Madrid ha vivido este sábado uno de los momentos más simbólicos de sus fiestas patronales con la celebración de la tradicional ofrenda floral y la Misa Mayor en honor a la Virgen de La Paloma, una cita que cada 15 de agosto reúne a miles de madrileños y que este año ha estado marcada por el recuerdo a las víctimas de los incendios forestales que han afectado a la Sierra Oeste de la región.
La presidenta de la Comunidad de Madrid, Isabel Díaz Ayuso, ha participado en los actos religiosos celebrados en la iglesia de la Virgen de la Paloma y San Pedro el Real, donde ha querido trasladar un mensaje de solidaridad hacia todas las personas que han sufrido las consecuencias de los incendios declarados durante las últimas semanas, tanto en la Comunidad de Madrid como en otros puntos del país.

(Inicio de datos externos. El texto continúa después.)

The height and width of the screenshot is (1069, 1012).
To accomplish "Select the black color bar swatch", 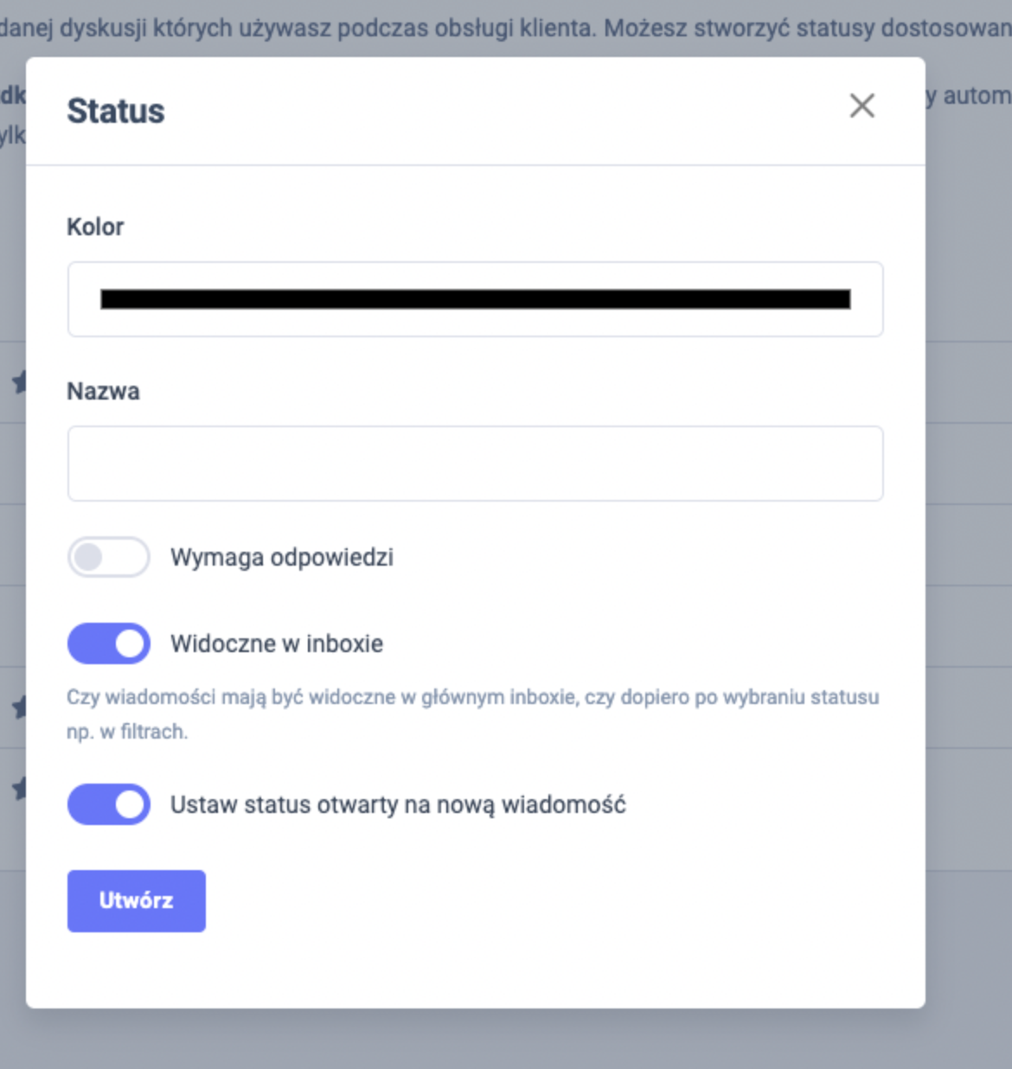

Durante su asistencia a la ceremonia, la jefa del Ejecutivo autonómico ha asegurado que sus pensamientos y oraciones han estado dirigidos especialmente a quienes han perdido sus hogares, sus explotaciones o sus animales como consecuencia del fuego.
"Estamos con ellos y trabajaremos por una reconstrucción inédita", afirmó la presidenta madrileña al término de los actos religiosos.
Una tradición profundamente arraigada en Madrid
La jornada ha comenzado con la tradicional ofrenda floral en la iglesia de la Virgen de La Paloma y San Pedro el Real, uno de los templos con mayor arraigo popular de la capital, donde posteriormente se ha celebrado la Misa Mayor presidida por el cardenal arzobispo de Madrid, José Cobo.
Como marca la tradición, uno de los momentos más esperados ha sido el descenso del cuadro de la Virgen de La Paloma, una ceremonia que cada año protagonizan miembros del Cuerpo de Bomberos del Ayuntamiento de Madrid, considerado históricamente el colectivo del que la Virgen es patrona.
En esta edición, los encargados de realizar el tradicional descenso han sido los efectivos Bruno David Fernández y Félix Alfonso Alonso, manteniendo una costumbre centenaria que constituye uno de los actos más representativos de las fiestas populares madrileñas.
Un mensaje marcado por los incendios del verano
La celebración religiosa ha adquirido este año un significado especial por la situación vivida en distintos puntos del país durante la campaña estival de incendios.
Díaz Ayuso ha querido trasladar un mensaje de cercanía hacia quienes han visto alterada su vida por los fuegos, haciendo una referencia expresa a las personas que han perdido viviendas, propiedades y animales, y extendiendo ese apoyo no solo a los afectados de la Comunidad de Madrid, sino también al conjunto de España.
Las palabras de la presidenta llegan en un momento en el que la Comunidad de Madrid continúa evaluando los daños provocados por los incendios registrados en la Sierra Oeste, uno de los episodios más relevantes del verano en la región, mientras las administraciones trabajan en las labores de recuperación y apoyo a los municipios afectados.
La Paloma, una de las grandes celebraciones del calendario madrileño
La festividad de la Virgen de La Paloma constituye una de las celebraciones religiosas y populares con mayor seguimiento en la capital. Cada 15 de agosto, coincidiendo con la festividad de la Asunción de la Virgen, miles de madrileños y visitantes participan en los actos litúrgicos y en las tradicionales verbenas que llenan de actividad el distrito Centro.
La imagen de los bomberos descendiendo el cuadro de la Virgen continúa siendo uno de los momentos más emblemáticos de unas fiestas que forman parte del patrimonio cultural y sentimental de Madrid y que mantienen viva una tradición con más de un siglo de historia.
Con la presencia de las principales autoridades autonómicas y municipales, la edición de este año ha combinado el carácter festivo y religioso de la jornada con un mensaje institucional de apoyo a quienes atraviesan uno de los momentos más difíciles tras la pérdida de sus bienes por los incendios, reforzando el compromiso de las administraciones con la reconstrucción de las zonas afectadas.